A terapia ocupacional, inclusive, é uma parte importante da reabilitação, que trabalha com os pacientes que necessitam maior cuidado. Tais casos podem passar o dia no Caps para atividades diversas visando melhorar suas funcionalidades do dia a dia. “A terapia ocupacional trabalha com as ocupações humanas. A gente faz a análise da atividade de acordo com o perfil ocupacional do paciente. Usamos muitas atividades manuais, verbais, com orientações de como desenvolver atividades da vida diária. Antes da pandemia fazíamos muitas ações externas, como visitas ao Palácio das Artes, teatro e expressão corporal, que devem ser retomadas logo, tudo para que o paciente ganhe cada vez mais autonomia”, relata a terapeuta ocupacional Ariane Sgarbi Dias.

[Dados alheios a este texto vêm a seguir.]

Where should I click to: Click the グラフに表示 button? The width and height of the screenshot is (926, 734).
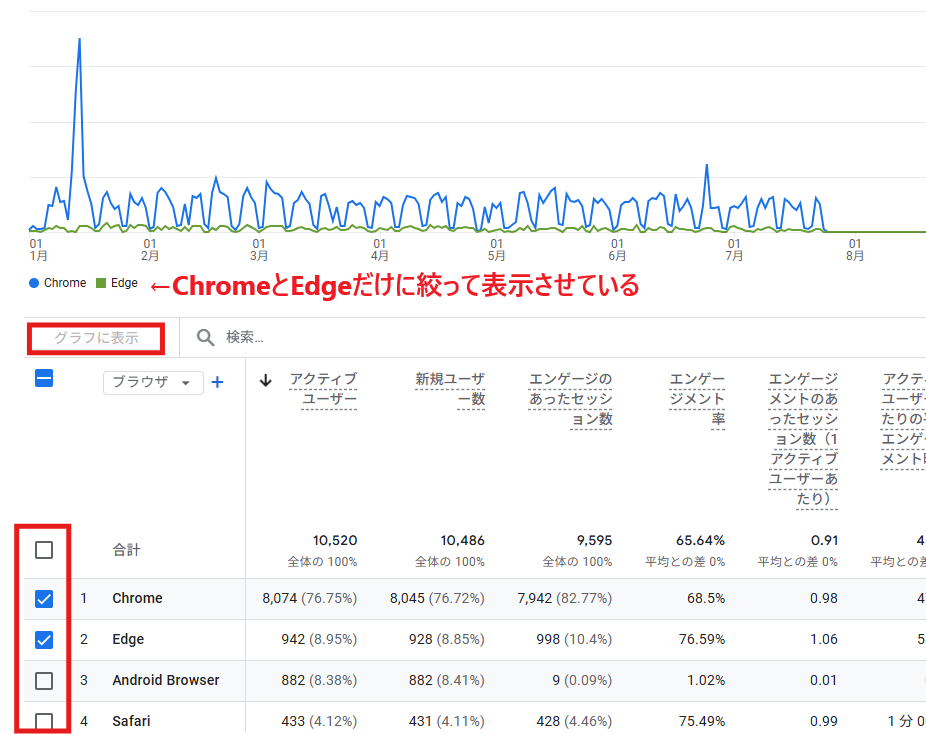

Segundo a diretora Hilda, os pacientes são direcionados à Hospitalidade-Dia de acordo com a intensidade do caso, que pode ser intensivo, semi-intensivo e não-intensivo. “Pacientes que não são intensivos na Hospitalidade-Dia vêm para um dia de terapia. Os semi-intensivos podem vir de duas a três vezes na semana e os intensivos vêm de segunda à sexta. E nessa terapia os técnicos estão presentes e avaliam tudo, como o paciente interage, como é de fato. Muitas vezes nesse momento a gente detecta algum problema de violência, por exemplo, então é aqui que a gente vê a importância de ter uma equipe com todos os olhares”, destaca.

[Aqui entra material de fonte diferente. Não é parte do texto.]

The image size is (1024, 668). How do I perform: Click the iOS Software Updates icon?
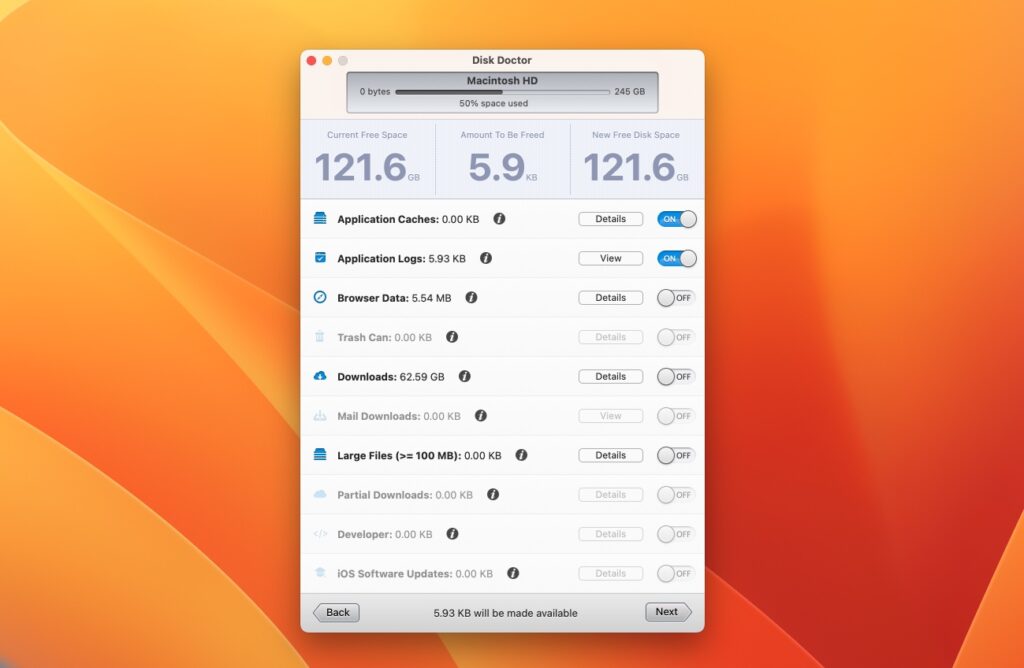click(322, 573)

Com essa visão e esse trabalho em conjunto da equipe multidisciplinar é possível avançar no objetivo do Caps de dar mais qualidade de vida para a pessoa. “Já tivemos pacientes que chegaram bem desacreditados pela rede e até pela família e que conseguimos obter sucesso com a reabilitação. Essa é a busca do Caps, que a pessoa não pare aqui, mas passe aqui para um período de reabilitação para a vida, claro, no caso dos não-crônicos. E mesmo que o problema seja crônico, reabilitar o máximo possível a pessoa para o mundo lá fora, para viver em comunidade, para a família, e não ficar como antigamente alojados em hospitais psiquiátricos sem funcionalidade nenhuma”, comenta a psicóloga Fabiana Ranea Appa.